Technical Program

Paper Detail

Paper: PS-1A.20
Session: Poster Session 1A
Location: H Lichthof
Session Time: Saturday, September 14, 16:30 - 19:30
Presentation Time:Saturday, September 14, 16:30 - 19:30
Presentation: Poster
Publication: 2019 Conference on Cognitive Computational Neuroscience, 13-16 September 2019, Berlin, Germany
Paper Title: Model abstraction for model-based reinforcement learning in the human orbitofrontal cortex
Manuscript:  Click here to view manuscript
License: Creative Commons License
This work is licensed under a Creative Commons Attribution 3.0 Unported License.

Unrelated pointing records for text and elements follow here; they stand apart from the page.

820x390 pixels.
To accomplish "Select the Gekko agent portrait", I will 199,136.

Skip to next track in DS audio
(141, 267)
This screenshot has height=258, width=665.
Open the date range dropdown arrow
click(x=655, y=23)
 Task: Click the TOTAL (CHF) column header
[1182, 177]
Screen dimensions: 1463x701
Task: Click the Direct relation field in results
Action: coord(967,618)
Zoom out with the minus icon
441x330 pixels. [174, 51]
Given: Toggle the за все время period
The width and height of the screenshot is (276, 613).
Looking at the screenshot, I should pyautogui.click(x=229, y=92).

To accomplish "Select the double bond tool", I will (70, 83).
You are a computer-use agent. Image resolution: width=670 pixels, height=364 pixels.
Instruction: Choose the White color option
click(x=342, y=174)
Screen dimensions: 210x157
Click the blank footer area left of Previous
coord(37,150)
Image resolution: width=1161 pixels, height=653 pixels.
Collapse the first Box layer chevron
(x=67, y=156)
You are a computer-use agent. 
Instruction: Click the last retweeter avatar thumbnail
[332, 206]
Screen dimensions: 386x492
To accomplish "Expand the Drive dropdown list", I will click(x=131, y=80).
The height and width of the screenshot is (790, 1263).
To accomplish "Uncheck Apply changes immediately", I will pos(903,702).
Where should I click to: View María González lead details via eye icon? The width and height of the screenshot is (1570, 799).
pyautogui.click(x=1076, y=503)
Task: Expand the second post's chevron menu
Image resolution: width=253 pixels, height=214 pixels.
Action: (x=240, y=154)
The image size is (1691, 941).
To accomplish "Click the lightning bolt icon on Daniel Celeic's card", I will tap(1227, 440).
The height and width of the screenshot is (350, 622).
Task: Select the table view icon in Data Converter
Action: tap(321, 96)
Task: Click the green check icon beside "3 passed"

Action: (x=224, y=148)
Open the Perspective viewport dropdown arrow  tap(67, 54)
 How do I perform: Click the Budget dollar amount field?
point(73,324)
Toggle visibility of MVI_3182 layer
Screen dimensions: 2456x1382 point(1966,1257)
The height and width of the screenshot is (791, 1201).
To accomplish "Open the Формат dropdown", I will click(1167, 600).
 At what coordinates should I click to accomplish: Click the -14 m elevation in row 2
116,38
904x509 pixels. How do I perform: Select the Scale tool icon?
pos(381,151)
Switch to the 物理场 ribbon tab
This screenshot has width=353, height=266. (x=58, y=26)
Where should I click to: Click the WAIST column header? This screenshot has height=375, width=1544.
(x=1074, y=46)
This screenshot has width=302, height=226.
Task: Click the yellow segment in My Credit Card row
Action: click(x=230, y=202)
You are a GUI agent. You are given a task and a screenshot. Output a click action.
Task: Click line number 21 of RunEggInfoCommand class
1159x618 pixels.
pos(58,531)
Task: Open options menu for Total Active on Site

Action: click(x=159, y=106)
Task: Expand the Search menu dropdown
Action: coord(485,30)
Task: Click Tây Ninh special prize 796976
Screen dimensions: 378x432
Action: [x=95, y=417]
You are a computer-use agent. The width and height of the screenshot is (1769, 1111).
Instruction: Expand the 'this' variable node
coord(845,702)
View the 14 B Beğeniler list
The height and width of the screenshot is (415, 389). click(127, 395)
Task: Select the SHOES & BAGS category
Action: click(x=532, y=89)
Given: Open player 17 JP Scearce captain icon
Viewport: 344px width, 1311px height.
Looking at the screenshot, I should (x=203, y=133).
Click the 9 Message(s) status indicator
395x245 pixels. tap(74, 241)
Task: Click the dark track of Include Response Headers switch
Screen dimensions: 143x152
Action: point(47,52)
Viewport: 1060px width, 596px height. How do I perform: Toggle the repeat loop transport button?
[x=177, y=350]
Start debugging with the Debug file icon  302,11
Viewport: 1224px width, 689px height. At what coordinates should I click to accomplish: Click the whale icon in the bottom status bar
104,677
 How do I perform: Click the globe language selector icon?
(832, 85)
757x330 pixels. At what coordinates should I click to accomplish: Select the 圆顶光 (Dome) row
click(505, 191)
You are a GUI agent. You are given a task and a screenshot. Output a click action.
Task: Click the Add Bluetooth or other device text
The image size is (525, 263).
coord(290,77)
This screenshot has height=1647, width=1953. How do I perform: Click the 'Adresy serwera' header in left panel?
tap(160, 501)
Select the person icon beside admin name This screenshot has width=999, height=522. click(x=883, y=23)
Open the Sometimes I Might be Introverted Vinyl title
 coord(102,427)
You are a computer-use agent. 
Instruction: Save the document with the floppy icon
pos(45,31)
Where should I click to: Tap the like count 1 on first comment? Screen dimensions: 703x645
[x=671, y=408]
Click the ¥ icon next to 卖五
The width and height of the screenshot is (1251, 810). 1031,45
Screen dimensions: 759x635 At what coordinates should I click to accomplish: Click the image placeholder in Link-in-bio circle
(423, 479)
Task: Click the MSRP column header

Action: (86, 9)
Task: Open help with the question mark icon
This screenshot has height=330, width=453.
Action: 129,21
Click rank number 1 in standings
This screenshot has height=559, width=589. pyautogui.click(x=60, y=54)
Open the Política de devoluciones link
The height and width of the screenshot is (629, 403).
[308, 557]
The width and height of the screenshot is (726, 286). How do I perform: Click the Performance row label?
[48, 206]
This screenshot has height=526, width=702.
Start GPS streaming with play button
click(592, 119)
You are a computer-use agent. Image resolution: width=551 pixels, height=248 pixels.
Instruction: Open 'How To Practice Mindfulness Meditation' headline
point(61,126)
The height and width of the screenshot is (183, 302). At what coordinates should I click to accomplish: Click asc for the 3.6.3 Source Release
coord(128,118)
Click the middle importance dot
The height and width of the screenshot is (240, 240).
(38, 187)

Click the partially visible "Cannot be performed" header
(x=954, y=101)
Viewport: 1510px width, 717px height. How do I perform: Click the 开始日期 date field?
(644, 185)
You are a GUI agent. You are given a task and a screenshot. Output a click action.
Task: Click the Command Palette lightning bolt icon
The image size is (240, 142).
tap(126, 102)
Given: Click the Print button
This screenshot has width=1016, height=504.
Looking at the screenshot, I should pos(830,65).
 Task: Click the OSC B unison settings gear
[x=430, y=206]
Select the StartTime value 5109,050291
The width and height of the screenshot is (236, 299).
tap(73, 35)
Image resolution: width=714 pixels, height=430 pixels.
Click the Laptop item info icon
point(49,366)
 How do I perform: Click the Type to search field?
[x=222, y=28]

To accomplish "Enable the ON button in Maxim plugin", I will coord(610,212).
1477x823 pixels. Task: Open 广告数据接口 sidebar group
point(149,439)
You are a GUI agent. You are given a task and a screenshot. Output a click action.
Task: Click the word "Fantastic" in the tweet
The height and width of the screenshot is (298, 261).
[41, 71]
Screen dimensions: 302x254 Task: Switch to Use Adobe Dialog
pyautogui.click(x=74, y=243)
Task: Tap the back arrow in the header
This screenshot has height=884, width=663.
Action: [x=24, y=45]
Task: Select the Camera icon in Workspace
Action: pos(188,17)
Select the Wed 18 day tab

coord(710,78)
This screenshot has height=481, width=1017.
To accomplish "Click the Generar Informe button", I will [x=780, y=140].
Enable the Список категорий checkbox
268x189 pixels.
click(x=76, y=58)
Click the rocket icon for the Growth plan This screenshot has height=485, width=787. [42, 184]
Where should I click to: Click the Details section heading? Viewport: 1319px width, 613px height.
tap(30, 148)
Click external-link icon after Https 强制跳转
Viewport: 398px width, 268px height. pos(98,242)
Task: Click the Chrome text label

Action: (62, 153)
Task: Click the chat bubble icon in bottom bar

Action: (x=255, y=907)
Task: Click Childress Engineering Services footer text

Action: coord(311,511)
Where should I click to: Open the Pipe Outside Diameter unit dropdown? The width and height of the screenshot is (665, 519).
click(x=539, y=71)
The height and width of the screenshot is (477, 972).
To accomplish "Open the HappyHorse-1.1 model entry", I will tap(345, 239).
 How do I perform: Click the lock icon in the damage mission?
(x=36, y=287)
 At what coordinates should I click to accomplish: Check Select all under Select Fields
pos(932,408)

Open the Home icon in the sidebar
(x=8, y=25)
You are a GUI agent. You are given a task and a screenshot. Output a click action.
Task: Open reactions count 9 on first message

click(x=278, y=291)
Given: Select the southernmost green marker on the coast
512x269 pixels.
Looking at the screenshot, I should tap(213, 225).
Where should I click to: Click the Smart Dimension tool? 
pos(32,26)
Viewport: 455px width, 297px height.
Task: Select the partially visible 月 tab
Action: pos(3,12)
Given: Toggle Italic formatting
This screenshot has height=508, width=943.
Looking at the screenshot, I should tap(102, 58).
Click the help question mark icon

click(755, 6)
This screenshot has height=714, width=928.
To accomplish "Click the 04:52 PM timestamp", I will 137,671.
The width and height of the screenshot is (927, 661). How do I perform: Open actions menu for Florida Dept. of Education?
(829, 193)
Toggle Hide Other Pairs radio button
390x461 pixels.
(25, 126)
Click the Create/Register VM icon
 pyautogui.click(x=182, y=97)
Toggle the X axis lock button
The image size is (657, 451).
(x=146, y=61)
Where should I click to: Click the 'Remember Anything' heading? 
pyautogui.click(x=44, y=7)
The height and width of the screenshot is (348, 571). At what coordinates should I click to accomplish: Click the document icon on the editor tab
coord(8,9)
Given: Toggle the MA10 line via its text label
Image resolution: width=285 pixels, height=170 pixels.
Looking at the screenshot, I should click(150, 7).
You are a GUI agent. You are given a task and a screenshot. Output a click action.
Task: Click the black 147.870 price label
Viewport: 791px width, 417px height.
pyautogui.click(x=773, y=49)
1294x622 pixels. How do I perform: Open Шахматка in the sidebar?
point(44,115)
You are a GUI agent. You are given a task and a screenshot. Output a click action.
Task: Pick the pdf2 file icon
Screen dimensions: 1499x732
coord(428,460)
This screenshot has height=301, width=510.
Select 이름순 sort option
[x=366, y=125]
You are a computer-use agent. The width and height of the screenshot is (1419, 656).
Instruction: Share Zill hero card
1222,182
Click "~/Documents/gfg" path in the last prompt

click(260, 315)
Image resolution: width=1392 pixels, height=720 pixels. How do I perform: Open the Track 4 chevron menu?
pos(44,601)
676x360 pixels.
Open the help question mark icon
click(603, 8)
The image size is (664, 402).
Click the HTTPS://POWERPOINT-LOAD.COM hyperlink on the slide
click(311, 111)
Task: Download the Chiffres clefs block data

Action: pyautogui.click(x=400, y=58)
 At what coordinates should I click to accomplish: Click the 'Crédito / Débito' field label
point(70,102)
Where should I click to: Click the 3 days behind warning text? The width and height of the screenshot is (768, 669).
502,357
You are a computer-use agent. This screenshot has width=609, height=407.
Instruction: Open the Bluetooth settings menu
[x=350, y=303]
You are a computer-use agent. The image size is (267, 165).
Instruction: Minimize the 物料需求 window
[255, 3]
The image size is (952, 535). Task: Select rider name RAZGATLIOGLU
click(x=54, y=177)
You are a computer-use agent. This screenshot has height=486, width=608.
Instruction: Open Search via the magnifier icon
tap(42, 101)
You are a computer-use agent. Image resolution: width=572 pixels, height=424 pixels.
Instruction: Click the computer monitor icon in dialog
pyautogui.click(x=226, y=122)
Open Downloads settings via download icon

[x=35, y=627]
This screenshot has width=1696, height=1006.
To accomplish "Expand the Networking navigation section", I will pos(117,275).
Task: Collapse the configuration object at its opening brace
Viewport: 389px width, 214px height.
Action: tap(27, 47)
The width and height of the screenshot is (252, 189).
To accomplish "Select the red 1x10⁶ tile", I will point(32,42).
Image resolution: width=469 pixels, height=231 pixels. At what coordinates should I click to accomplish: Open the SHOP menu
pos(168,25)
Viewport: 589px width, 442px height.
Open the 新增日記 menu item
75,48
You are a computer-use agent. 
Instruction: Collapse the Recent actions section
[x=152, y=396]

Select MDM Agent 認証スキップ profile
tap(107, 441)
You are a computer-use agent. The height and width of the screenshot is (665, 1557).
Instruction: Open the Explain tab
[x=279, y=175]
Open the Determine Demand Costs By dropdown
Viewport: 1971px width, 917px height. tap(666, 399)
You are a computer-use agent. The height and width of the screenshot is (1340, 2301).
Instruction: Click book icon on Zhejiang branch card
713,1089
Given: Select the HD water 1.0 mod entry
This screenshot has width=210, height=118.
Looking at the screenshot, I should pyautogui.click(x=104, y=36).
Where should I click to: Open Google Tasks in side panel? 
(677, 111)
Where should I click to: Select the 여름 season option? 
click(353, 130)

DOI: https://doi.org/10.32470/CCN.2019.1271-0
Authors: Yu Takagi, University of Oxford, United Kingdom; Wako Yoshida, Kyoto University, Japan; Saori Tanaka, Advanced Telecommunications Research Institute International, Japan
Abstract: How the human brain represents multiple models of the environment for decision-making (model-based reinforcement learning, MB-RL) is not well understood. We hypothesized that models are efficiently represented based on the similarity among them, to reduce redundancy, and this technique is called ‘model abstraction’ in the field of AI research. We designed a novel sequential learning task in which participants were required to simultaneously learn multiple models with a hidden latent structure, and studied corresponding brain activity using fMRI. By using an MVPA, we found that human OFC encodes the models reflecting the similarity among them. The degree of this ‘model abstraction’ ability was correlated with individual behavioral performance. Our results suggest that the human brains represent multiple models in a compact space, and this allows us to efficiently learn complex environments.